Stored dataset items
************
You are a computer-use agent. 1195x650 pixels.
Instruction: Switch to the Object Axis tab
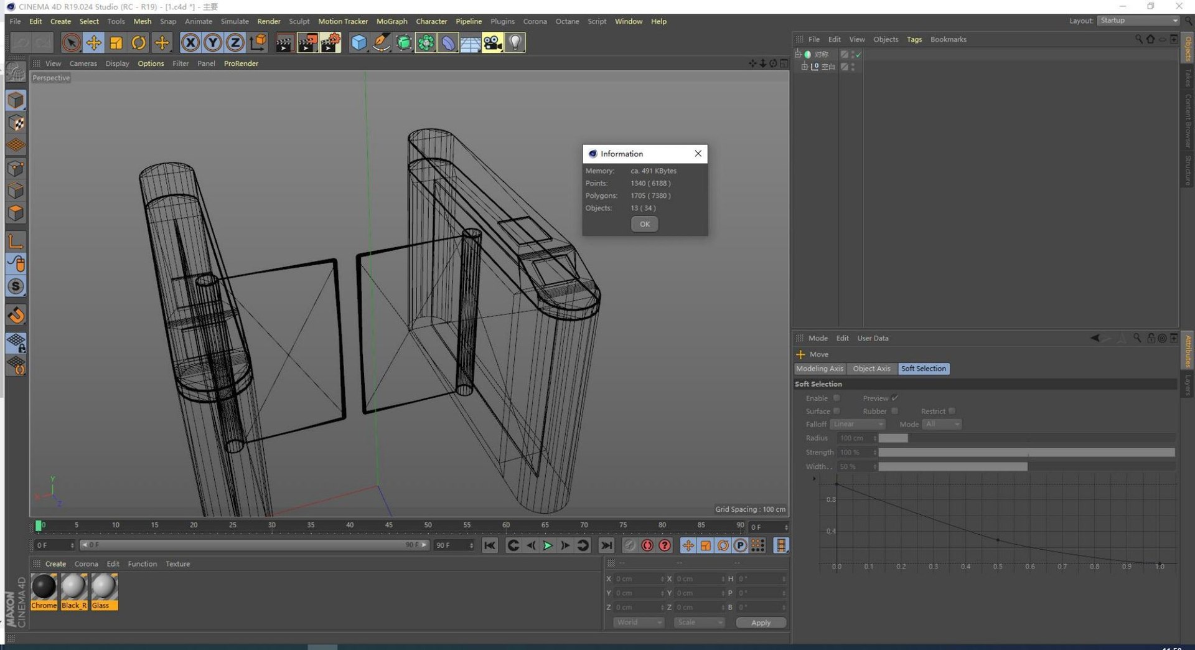coord(871,369)

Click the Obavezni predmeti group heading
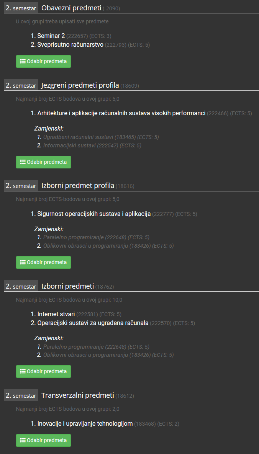(x=71, y=8)
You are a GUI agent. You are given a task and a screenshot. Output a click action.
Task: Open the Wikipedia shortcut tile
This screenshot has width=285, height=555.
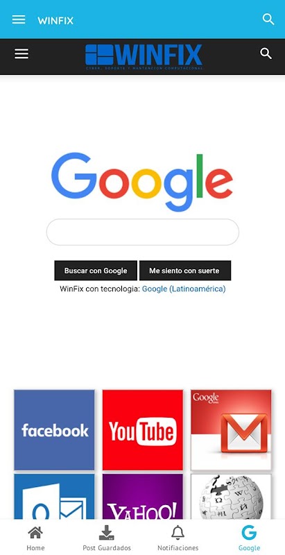(231, 497)
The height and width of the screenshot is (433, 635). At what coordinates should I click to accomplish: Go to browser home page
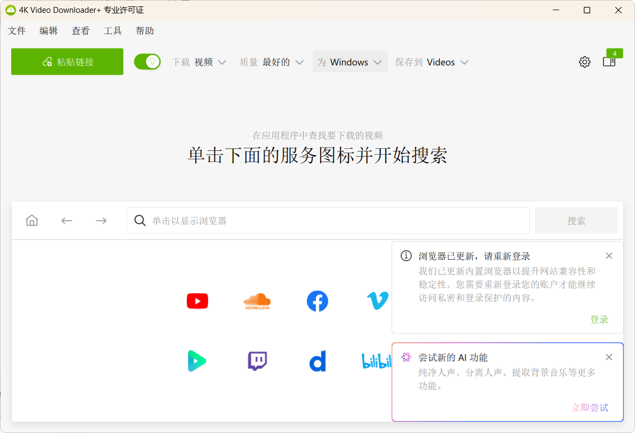[31, 220]
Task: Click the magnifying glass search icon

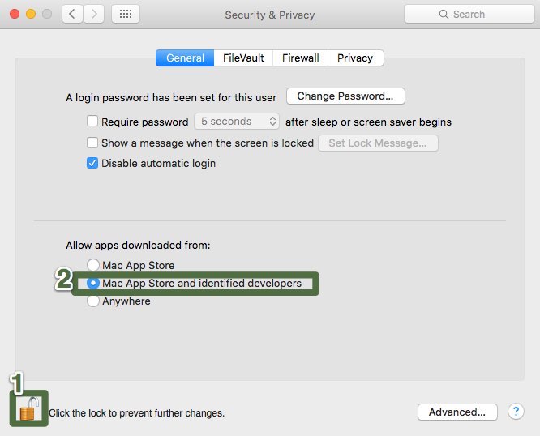Action: pos(444,15)
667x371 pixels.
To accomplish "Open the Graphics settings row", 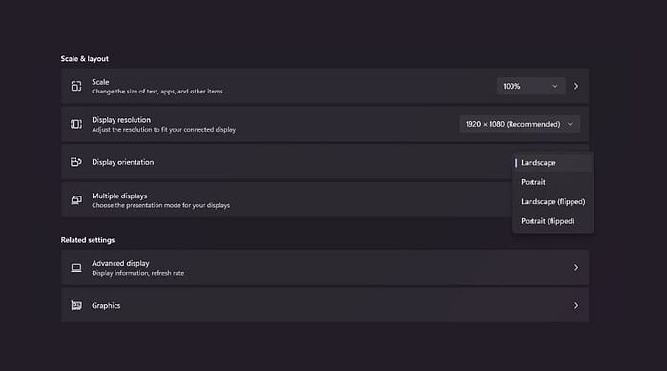I will [325, 305].
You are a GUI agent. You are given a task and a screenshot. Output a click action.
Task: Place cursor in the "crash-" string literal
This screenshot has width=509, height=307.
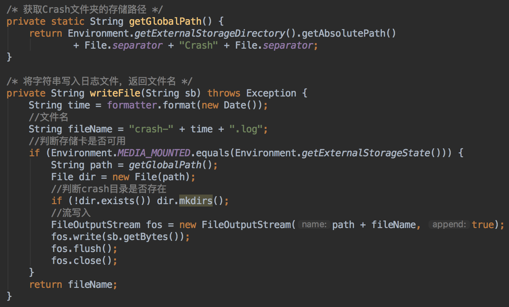pyautogui.click(x=149, y=129)
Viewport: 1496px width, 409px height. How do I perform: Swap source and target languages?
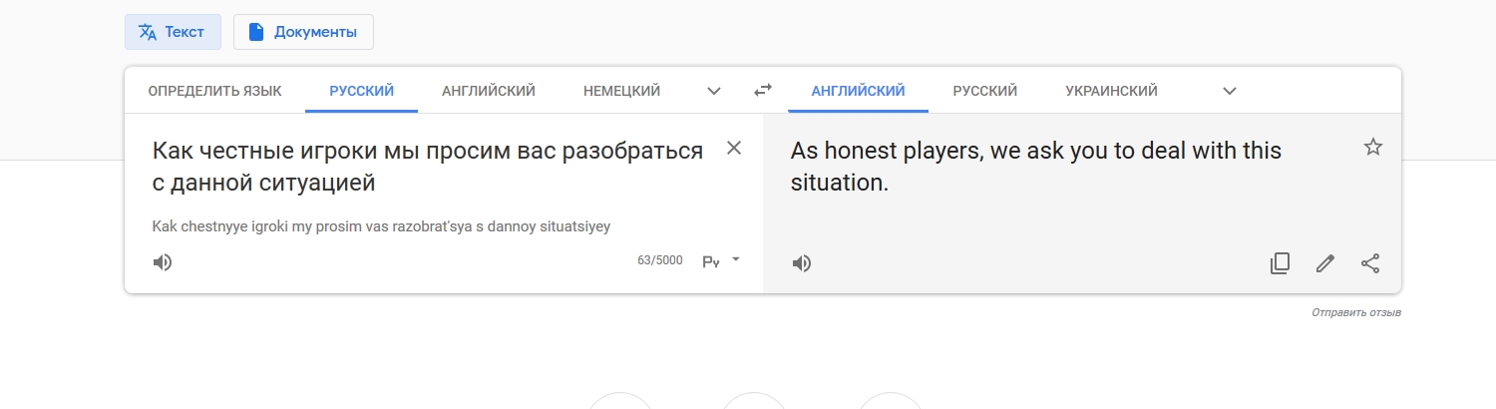[x=763, y=91]
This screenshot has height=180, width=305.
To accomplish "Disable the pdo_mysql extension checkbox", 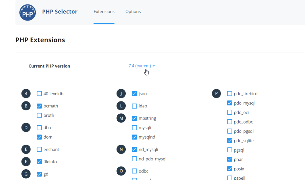I will (230, 103).
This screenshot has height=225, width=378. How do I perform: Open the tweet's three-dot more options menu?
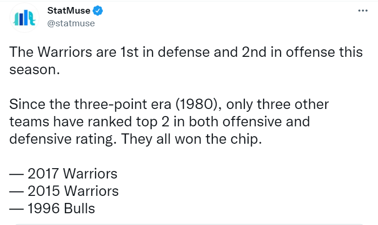click(x=362, y=11)
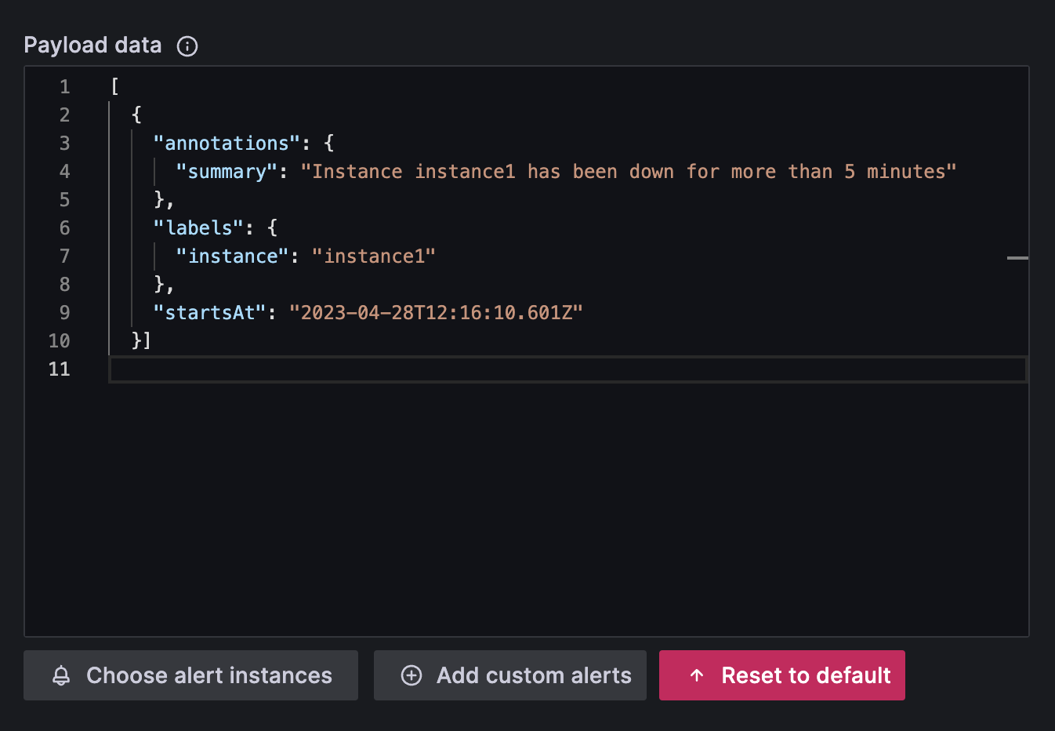Select line number 9 in the gutter
The height and width of the screenshot is (731, 1055).
(x=64, y=312)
************
Aim of the task:
Give the lines from the one containing "This screenshot has height=225, width=378." through the end of the entries, both included, as a numbered list, leaving out blank lines and pictures.

Solution to this problem:
1. This screenshot has height=225, width=378. How do I perform: Open the tweet's three-dot more options menu?
2. click(x=362, y=11)
3. Select line number 9 in the gutter
4. The height and width of the screenshot is (731, 1055).
5. (x=64, y=312)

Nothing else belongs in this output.